> **Texte fourni**:
# # # #
En tout, ça a duré 12 ans. En tant que directeur sportif, j'ai connu Leo Beenhakker, qui a fait mon premier contrat avec Piet Keizer, après j'ai eu Danny Blind, Louis Van Gaal... Mais c'est bien Piet Keizer qui m'a ouvert les yeux sur le recrutement, avec une méthodologie, car l'Ajax, ça reste un club précurseur en la matière, que ce soit au niveau des jeunes ou des pros. Ca m'a ouvert beaucoup de portes, sur la Belgique, les pays scandinaves, etc... En terme d'organisation, c'est ce que j'aimerai mettre en place au Racing, car l'Ajax, c'est une référence.

Vous aviez plutôt une expérience d'entraîneur et de joueur, comment on devient recruteur ?

Ca reste une vocation, les deux apportent quelque chose à l'autre. Pendant toutes ces années, j'ai eu la chance de faire les deux, quand j'étais entraîneur adjoint, avec une équipe sur le terrain, automatiquement, on décèle des choses plus vite. Le métier d'entraîneur a apporté au métier de recruteur, et vice versa. A un moment, il a fallu faire un choix, et j'ai embrayé avec la carrière dans le recrutement.
# # # #
> **Consignes**:
1/ Pouvez-vous imprimer le passage de l'entretien sur le recrutement situé entre "En tout, ça" et "devient recruteur ?", ces deux bornes comprises ?
2/ Que pourrait-on écrire pour prolonger l'entretien sur le recrutement après sa dernière phrase ?

> **Données recueillies**:
# # # #
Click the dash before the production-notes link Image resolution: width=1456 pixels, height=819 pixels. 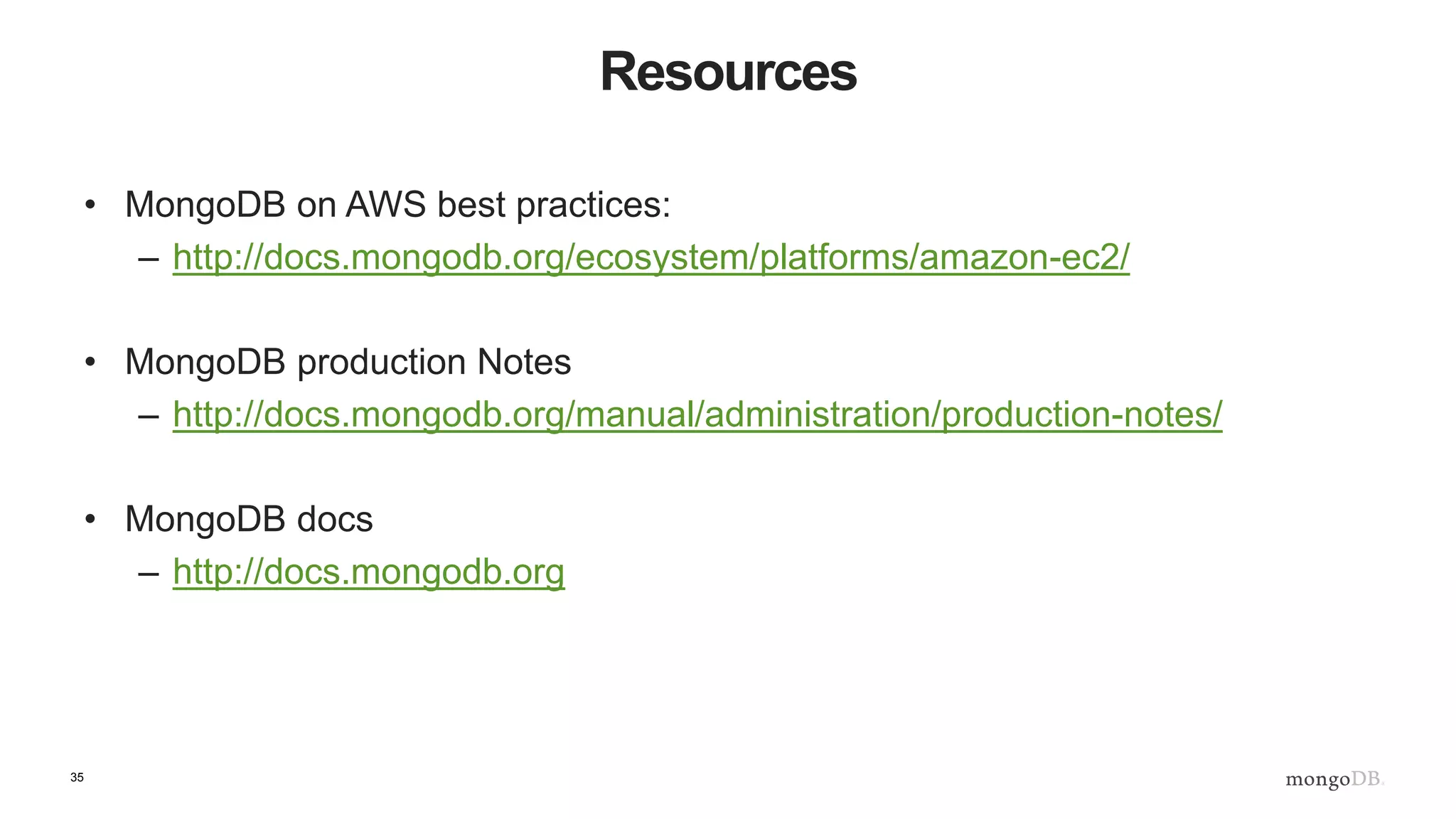pos(149,415)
# # # #
> **Corrigé**:
1/
En tout, ça a duré 12 ans. En tant que directeur sportif, j'ai connu Leo Beenhakker, qui a fait mon premier contrat avec Piet Keizer, après j'ai eu Danny Blind, Louis Van Gaal... Mais c'est bien Piet Keizer qui m'a ouvert les yeux sur le recrutement, avec une méthodologie, car l'Ajax, ça reste un club précurseur en la matière, que ce soit au niveau des jeunes ou des pros. Ca m'a ouvert beaucoup de portes, sur la Belgique, les pays scandinaves, etc... En terme d'organisation, c'est ce que j'aimerai mettre en place au Racing, car l'Ajax, c'est une référence.

Vous aviez plutôt une expérience d'entraîneur et de joueur, comment on devient recruteur ?

2/
Lors de vos deux dernières saisons avec Vannes, vous avez donc collaboré en parallèle avec le Racing. Comment vous fonctionniez, alors que le club était encore amateur ?

Je m'occupais de la partie ouest de la France, c'est vrai que cela fait beaucoup de clubs : Lorient, Guingamp, Rennes, Nantes, Brest, Laval, Carquefou, Luçon... J'ai commencé comme ça pendant un an, puis le président m'a demandé de prendre un peu plus de responsabilités au niveau du recrutement, tout en restant à Vannes, mais j'avais une promesse d'embauche en cas de montée en L2.

Vous êtes arrivé cet été à plein temps à Strasbourg, au poste de coordinateur du recrutement, en quoi cela consiste exactement ?

Coordinateur du recrutement des pros, c'est mettre en place une cellule de recrutement, une méthode, un suivi des des championnats, que ce soit en France ou dans certains pays étrangers, et ramener des profils recherchés par le coach.

Comment fonctionne cette cellule que vous mettez en place ?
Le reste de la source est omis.